| ACTIVITY |
An exact reprint of all the records is the expected answer.

| Stored data entries |
[Start of Attachment]
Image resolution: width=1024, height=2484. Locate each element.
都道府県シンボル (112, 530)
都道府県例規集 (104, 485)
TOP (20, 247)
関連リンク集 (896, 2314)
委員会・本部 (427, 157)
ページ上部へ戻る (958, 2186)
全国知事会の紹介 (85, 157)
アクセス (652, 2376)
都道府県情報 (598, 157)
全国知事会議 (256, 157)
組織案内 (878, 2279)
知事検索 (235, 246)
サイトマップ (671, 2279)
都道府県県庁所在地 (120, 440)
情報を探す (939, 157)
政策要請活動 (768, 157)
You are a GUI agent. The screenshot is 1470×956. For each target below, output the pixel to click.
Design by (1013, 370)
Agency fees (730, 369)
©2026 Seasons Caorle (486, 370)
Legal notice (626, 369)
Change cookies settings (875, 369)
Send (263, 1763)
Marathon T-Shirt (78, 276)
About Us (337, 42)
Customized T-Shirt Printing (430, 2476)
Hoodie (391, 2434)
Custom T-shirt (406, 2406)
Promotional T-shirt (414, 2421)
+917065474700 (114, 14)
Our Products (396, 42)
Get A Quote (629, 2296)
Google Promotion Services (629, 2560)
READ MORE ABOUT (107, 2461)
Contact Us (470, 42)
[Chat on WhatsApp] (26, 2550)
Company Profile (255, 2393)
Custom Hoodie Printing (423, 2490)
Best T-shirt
[End of Attachment]
| RESPONSE TO THE EXERCISE |
Image resolution: width=1024, height=2484. Locate each element.
都道府県シンボル (112, 530)
都道府県例規集 (104, 485)
TOP (20, 247)
関連リンク集 (896, 2314)
委員会・本部 (427, 157)
ページ上部へ戻る (958, 2186)
全国知事会の紹介 (85, 157)
アクセス (652, 2376)
都道府県情報 (598, 157)
全国知事会議 (256, 157)
組織案内 (878, 2279)
知事検索 (235, 246)
サイトマップ (671, 2279)
都道府県県庁所在地 (120, 440)
情報を探す (939, 157)
政策要請活動 (768, 157)
You are a GUI agent. The screenshot is 1470×956. For each target below, output the pixel to click.
Design by (1013, 370)
Agency fees (730, 369)
©2026 Seasons Caorle (486, 370)
Legal notice (626, 369)
Change cookies settings (875, 369)
Send (263, 1763)
Marathon T-Shirt (78, 276)
About Us (337, 42)
Customized T-Shirt Printing (430, 2476)
Hoodie (391, 2434)
Custom T-shirt (406, 2406)
Promotional T-shirt (414, 2421)
+917065474700 (114, 14)
Our Products (396, 42)
Get A Quote (629, 2296)
Google Promotion Services (629, 2560)
READ MORE ABOUT (107, 2461)
Contact Us (470, 42)
[Chat on WhatsApp] (26, 2550)
Company Profile (255, 2393)
Custom Hoodie Printing (423, 2490)
Best T-shirt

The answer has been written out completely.